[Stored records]
►

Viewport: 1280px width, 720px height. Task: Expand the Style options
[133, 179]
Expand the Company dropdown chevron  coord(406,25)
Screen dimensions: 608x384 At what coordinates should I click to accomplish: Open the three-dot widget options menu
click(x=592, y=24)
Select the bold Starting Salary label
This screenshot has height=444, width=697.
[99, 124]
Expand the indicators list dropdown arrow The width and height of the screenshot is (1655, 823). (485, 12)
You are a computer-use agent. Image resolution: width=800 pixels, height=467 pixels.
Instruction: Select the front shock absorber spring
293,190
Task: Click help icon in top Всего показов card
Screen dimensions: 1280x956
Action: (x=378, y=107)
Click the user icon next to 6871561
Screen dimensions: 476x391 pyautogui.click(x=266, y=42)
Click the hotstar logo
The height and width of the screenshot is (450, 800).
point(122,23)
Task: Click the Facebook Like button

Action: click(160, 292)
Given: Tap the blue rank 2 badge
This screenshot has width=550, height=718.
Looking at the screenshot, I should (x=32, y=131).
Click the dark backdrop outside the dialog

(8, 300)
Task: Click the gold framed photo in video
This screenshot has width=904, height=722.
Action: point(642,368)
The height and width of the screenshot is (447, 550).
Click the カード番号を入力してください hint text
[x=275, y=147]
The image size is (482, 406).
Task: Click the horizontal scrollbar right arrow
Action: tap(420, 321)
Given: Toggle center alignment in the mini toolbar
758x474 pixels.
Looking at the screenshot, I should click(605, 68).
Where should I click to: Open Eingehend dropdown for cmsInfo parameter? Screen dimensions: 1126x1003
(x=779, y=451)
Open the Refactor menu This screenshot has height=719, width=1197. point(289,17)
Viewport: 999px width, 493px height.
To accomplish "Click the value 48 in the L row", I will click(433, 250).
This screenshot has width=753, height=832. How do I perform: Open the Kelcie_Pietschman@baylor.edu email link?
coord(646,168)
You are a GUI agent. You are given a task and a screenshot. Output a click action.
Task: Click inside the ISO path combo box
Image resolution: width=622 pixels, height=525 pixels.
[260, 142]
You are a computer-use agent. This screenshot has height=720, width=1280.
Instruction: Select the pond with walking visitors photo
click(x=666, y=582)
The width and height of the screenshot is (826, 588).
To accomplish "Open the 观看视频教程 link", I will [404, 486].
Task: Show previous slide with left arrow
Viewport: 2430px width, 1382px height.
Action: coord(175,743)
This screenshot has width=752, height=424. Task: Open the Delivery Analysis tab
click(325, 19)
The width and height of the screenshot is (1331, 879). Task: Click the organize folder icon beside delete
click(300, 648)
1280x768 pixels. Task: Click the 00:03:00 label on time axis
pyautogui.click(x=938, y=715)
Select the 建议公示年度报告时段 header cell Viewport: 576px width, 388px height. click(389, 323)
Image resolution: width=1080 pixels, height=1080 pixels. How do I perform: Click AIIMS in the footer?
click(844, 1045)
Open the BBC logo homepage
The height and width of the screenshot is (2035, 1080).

◄

◆ About this task
Starting with the line with "Click the カード番号を入力してください hint text" above and going on through the line with "Viewport: 999px width, 493px height.", transcribe every line exactly, both ends included, and add nothing.

◆ Exercise response
Click the カード番号を入力してください hint text
[x=275, y=147]
The image size is (482, 406).
Task: Click the horizontal scrollbar right arrow
Action: tap(420, 321)
Given: Toggle center alignment in the mini toolbar
758x474 pixels.
Looking at the screenshot, I should click(605, 68).
Where should I click to: Open Eingehend dropdown for cmsInfo parameter? Screen dimensions: 1126x1003
(x=779, y=451)
Open the Refactor menu This screenshot has height=719, width=1197. point(289,17)
Viewport: 999px width, 493px height.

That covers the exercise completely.